**Aim**:
Continue the comment responding to "Note to Regulators: Beware the Montana Paradox" from the point where it stops.

Response to: Note to Regulators: Beware the Montana Paradox
Understood. My point is that the regulators were not empowered. Congress eliminated the regulations that held things in check at the behest of those given them large cash contributions. In addition, regulators can be greatly hampered by the leadership of the organizations they reside in. Regulators are prevented from regulating by the political appointees at the top of their organizations (or by politicians not funding the organization - think FDA food safety failures...).
There certainly is a difference of opinion over what is appropriate regulation. And then once the appropriate regulation is agreed to, what are appropriate response to real world situations is still an open question. I find that many today still don't understand how much a failure of proper regulation is response for our current situation. That failure took at least 4 forms: failed policy of removing appropriate regulation, failed political appointments of regulatory bodies with those that believed regulation was by its nature bad and fought to not enforce even the regulations still in the law, restricting funds to regulatory agencies (this is a common strategy when eliminating the laws that required regulation, still did not satisfy those that wished to eliminate the governments proper regulatory role in a capitalist system) and fourth, the failure of regulators to act properly after those 3 failures were in place.
To me the system problem was above the people problem of regulators failing to act well. It seems to me blaming the regulators is equivalent to blaming the workers. After policy had managed to strip huge amounts of sensible regulation to then blame the workers is not the best way to look at the cause of the failures in my opinion. After crippling regulatory organizations (by changes to the law due by politicians), starved for resources (again by politicians) and led by those fighting the regulatory role of their organization and instituting policies prohibiting sensible regulation (aging by politicians) to then blame those workers (regulators) who failed to properly regulate just seems the wrong analysis in my opinion.

**Data**:
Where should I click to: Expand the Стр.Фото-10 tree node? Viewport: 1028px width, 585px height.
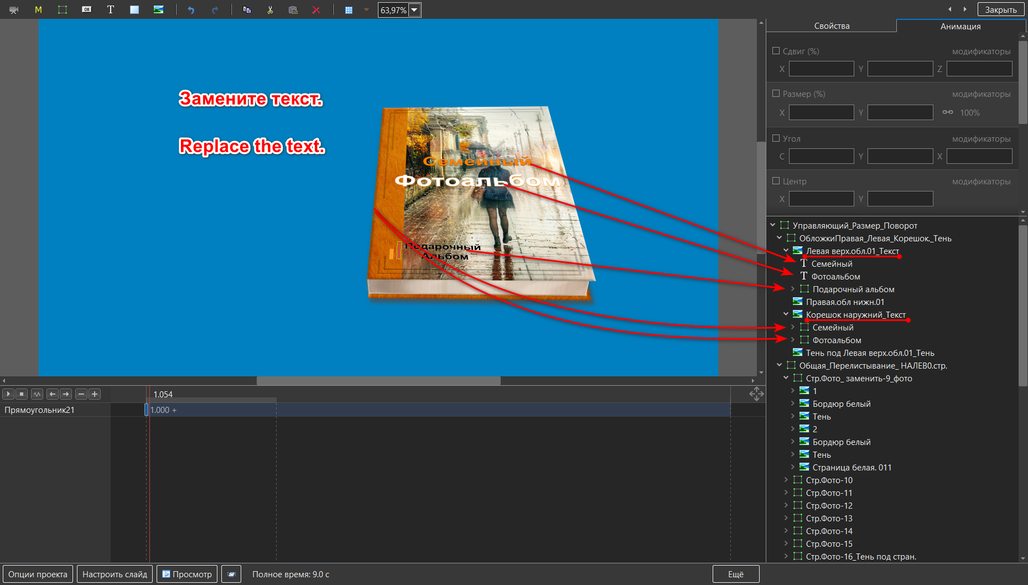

**Written response**:
The system was changed to eliminate regulation at the behest of those proposing that regulation was bad for the economy. The results of removing regulation do not seem to support their contention.
I agree politicians made poor policy decisions to encourage more home ownership. That was a part of the problem. To me the main thrust of the problem was not that but the continued erosion of the restrictions on excessive risk taking by financial firms and the removal of regulation that had been in place since the great depression, after a collapse of the financial system.
Anyway, those that appose regulation of financial markets control DC, even now. So there is very little danger (for those that see it as a danger) of putting regulation of financial markets back into the shape it was before the recent few decades created the unregulated current environment. The amount of cash those benefiting from the current system have to give to politicians to continue to the current system is in no significant danger.
I must say Phil Graham is not someone that has much credibility on financial matters with me. He was as responsible as anyone else for eliminating the regulation that was in place previously and received huge amounts of donations from those in the financial community to pursue strategies that benefited them.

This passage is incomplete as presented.